В вестибюле стояло гигантское зеркало. Оно слегка кривило, и, когда мимо проходили люди, ноги у них словно подламывались. Первоклассником, становясь на линию, где плиточный пол вестибюля переходил и паркет, Гектор был зеркалу до половины, теперь он помещался в нём весь, от светлых замшевых ботинок до светлых волос, закрывающих уши, и индейской пряди, которая задумчиво торчала на затылке, словно не знала, куда ей падать – назад или вперёд. Встречая Гектора в коридоре, директор школы Тимофей Тимофеевич задумчиво ворчал: «Волосатик… Ах, волосатик… Ну, волосатик…», однако прямых указаний немедленно пойти и подстричься не давал.

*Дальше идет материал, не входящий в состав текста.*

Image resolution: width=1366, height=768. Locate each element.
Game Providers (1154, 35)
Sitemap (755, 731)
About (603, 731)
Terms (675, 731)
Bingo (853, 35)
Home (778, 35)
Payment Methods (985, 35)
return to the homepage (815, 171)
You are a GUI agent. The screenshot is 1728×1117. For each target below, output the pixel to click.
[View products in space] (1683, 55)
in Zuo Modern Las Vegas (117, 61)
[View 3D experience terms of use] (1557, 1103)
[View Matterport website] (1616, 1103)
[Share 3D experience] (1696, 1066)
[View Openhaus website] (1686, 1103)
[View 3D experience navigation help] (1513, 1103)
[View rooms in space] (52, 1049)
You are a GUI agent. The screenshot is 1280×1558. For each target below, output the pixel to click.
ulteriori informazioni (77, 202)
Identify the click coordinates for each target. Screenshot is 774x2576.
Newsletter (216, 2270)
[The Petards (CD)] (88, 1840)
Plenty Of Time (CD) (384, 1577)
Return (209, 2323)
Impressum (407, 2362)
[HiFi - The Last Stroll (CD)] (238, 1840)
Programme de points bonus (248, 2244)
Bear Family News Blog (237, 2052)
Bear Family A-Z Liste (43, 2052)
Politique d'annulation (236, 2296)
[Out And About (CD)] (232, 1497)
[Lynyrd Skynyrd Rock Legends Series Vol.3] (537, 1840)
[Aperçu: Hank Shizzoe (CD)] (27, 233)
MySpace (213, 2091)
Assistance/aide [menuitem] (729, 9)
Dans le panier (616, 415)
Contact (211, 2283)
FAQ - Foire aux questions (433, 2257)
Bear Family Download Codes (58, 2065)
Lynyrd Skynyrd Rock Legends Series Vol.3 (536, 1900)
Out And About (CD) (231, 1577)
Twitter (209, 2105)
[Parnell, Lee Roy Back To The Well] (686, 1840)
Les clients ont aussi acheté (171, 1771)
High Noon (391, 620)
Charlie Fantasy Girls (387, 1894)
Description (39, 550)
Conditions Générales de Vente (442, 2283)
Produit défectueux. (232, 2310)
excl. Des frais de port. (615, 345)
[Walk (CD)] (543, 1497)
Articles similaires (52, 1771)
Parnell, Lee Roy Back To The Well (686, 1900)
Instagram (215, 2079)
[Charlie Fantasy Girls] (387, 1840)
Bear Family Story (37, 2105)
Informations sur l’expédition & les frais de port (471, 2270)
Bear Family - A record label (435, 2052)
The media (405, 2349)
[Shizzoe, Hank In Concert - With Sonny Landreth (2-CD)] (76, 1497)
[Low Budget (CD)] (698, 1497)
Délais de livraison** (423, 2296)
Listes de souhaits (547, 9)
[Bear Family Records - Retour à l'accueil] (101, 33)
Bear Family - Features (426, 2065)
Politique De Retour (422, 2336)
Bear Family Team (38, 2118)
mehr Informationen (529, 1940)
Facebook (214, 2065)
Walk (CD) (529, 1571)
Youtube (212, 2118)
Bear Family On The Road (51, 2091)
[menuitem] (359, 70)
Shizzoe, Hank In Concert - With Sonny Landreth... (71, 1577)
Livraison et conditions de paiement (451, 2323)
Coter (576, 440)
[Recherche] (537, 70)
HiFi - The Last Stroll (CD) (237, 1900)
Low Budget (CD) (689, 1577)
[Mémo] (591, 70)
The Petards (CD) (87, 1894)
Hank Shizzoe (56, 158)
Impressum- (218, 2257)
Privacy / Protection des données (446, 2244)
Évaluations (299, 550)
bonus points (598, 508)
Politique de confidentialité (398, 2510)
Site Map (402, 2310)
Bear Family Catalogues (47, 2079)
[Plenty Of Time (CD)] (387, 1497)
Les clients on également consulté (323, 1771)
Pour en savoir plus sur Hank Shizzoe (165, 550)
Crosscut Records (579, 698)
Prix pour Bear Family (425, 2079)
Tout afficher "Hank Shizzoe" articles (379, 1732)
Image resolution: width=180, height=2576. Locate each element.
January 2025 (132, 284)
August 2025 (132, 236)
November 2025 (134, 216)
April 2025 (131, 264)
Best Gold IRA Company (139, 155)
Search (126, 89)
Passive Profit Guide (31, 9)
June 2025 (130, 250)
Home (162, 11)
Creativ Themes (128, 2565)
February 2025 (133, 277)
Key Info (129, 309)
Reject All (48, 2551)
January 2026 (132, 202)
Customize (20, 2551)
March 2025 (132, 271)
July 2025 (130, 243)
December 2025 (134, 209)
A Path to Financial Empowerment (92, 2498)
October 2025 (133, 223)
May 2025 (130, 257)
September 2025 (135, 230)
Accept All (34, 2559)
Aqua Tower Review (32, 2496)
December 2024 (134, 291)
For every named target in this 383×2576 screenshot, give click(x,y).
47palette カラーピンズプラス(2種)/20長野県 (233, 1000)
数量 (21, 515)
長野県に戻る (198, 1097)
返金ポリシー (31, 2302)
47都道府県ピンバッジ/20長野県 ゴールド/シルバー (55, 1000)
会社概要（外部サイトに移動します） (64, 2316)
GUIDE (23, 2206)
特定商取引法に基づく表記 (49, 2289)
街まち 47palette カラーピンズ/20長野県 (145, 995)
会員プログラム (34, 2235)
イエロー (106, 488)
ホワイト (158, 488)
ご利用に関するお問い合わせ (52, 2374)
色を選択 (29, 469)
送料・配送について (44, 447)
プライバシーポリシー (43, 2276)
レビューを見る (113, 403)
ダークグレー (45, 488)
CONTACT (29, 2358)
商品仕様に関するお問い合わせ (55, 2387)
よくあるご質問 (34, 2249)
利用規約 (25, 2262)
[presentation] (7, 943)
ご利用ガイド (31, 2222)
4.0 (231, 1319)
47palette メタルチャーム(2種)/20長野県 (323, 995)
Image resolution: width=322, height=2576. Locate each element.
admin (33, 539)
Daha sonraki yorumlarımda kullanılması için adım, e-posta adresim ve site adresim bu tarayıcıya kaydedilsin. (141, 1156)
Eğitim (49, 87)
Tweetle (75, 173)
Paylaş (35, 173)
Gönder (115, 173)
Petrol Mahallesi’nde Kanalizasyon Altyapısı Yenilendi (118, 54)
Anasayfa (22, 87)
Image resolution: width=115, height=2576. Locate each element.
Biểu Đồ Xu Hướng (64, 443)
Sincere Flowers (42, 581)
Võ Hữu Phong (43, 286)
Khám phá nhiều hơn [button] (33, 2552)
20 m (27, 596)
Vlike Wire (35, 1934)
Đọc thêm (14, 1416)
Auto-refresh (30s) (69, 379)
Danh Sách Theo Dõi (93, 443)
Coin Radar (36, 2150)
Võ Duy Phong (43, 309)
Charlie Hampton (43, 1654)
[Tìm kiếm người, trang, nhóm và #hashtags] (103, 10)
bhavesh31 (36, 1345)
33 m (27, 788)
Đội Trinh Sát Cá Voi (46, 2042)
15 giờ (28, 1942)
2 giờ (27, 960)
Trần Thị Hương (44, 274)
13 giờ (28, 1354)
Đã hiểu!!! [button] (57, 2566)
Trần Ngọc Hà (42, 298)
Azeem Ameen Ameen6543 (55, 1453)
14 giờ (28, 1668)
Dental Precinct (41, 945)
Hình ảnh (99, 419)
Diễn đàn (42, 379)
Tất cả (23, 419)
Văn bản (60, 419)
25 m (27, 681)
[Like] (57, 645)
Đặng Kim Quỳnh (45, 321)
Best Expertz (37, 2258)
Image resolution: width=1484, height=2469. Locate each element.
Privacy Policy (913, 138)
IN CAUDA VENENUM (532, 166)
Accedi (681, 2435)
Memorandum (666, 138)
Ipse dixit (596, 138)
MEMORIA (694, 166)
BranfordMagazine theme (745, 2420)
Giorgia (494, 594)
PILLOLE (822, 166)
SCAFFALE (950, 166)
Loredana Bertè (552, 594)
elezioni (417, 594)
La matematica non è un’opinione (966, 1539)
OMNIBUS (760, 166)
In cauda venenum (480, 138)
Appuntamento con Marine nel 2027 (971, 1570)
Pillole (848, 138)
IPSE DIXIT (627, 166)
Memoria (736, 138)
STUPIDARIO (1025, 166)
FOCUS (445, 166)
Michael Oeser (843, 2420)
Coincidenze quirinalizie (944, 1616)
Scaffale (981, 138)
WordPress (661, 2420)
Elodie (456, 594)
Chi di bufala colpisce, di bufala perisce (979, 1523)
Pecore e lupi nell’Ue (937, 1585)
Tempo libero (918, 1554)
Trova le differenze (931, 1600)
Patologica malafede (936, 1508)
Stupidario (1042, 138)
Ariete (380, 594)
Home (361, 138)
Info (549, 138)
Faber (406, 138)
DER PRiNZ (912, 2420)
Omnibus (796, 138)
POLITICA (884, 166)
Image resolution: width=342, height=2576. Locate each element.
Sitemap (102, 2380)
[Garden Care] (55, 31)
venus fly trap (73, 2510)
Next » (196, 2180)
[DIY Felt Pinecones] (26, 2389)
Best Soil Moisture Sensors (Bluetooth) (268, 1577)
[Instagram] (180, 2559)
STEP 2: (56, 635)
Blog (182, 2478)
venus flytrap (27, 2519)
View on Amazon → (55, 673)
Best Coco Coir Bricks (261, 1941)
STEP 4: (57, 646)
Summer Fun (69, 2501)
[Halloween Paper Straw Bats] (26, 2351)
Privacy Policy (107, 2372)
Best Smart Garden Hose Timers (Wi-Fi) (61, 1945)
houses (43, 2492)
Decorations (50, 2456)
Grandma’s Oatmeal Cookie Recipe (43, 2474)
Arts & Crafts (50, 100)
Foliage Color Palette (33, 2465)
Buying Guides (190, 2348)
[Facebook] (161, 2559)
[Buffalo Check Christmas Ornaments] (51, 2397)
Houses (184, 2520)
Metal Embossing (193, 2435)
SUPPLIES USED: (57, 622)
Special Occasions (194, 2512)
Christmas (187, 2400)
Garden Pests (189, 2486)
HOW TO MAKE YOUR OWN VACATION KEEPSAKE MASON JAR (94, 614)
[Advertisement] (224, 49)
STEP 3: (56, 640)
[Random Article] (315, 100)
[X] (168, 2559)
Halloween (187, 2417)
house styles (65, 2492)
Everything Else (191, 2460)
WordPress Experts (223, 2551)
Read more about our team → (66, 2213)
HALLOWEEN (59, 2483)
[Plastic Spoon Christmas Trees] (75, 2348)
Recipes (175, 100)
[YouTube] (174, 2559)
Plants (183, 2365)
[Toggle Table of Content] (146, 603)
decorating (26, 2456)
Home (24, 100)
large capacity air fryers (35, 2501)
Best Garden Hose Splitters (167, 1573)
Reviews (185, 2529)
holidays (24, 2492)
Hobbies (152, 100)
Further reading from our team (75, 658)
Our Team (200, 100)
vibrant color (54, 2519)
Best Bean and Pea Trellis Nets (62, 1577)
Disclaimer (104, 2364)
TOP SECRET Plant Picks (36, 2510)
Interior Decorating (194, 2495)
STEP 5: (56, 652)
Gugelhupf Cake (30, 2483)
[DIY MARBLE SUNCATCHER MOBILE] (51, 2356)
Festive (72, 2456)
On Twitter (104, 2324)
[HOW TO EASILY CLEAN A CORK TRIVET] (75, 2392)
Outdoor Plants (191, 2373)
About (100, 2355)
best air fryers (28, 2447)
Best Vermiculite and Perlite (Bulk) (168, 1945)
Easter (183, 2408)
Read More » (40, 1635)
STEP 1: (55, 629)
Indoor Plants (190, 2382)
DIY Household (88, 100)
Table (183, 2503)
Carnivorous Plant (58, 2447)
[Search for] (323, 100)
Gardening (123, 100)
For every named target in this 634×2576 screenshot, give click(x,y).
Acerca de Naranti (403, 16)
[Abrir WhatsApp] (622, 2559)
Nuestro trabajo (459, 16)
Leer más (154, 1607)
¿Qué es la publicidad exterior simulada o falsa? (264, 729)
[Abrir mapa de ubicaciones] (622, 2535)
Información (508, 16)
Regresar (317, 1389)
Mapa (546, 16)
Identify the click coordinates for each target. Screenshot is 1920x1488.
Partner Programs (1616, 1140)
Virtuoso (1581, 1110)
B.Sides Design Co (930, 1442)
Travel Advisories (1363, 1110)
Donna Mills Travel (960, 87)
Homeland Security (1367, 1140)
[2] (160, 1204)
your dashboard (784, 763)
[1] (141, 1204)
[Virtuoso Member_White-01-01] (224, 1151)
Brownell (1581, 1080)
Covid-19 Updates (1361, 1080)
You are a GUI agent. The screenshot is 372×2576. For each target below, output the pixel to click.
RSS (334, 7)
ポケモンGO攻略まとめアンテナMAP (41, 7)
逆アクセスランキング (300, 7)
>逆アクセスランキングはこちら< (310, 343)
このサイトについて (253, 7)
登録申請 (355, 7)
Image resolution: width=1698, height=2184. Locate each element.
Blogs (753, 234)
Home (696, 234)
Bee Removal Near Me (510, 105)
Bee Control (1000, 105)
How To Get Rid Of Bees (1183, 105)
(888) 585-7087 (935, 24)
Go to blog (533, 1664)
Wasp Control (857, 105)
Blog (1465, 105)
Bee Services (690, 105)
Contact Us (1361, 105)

Гектор отошёл от зеркала подальше и мысленно поставил рядом с собой Костю Благовещенского. Костя оказался гораздо ниже ростом, ботинки на нём были самые обыкновенные – чёрные. Лицо у Кости было широкоскулым, волосы тёмно-русые и стриженные не по моде, но густые, с седой прядкой над ухом, которую Гектор почему-то звал «лапкой-царапкой» и которой тайно завидовал. У себя Гектору седых волос отыскать не удалось… Гектор стал размышлять, что же нашла в Косте Инна Леннер, постоянная соседка Гектора на уроках истории, математики и литературы.

Зазвенел звонок, перемена закончилась, и Гектор снова поднялся на четвёртый этаж, где десятый «Б» класс заходил в кабинет биологии, на ходу обсуждая событие, а мраморные Менделеев, Чебышев, Ломоносов и Лобачевский с тоской смотрели вслед ученикам, словно хотели сняться с тумб, проследовать за ними и, выслушав все возможные и невозможные предположения, составить своё учёное мнение о происходящем.

«Если сравнить человека с насекомым, – сказала однажды разгневанная биологичка (Гектор записал эту фразу на обложке учебника биологии), – то стадия личинки придётся на детство, стадия бабочки на зрелость, а куколка – это подросток, считающий, что его не надо ничему учить, тогда как хитиновая оболочка покрывает не тело его, отнюдь нет, а мозг!»

Гектор сел за стол, открыл учебник биологии и, глядя на кроманьонцев, питекантропов и неандертальцев, принялся размышлять о дружбе и любви.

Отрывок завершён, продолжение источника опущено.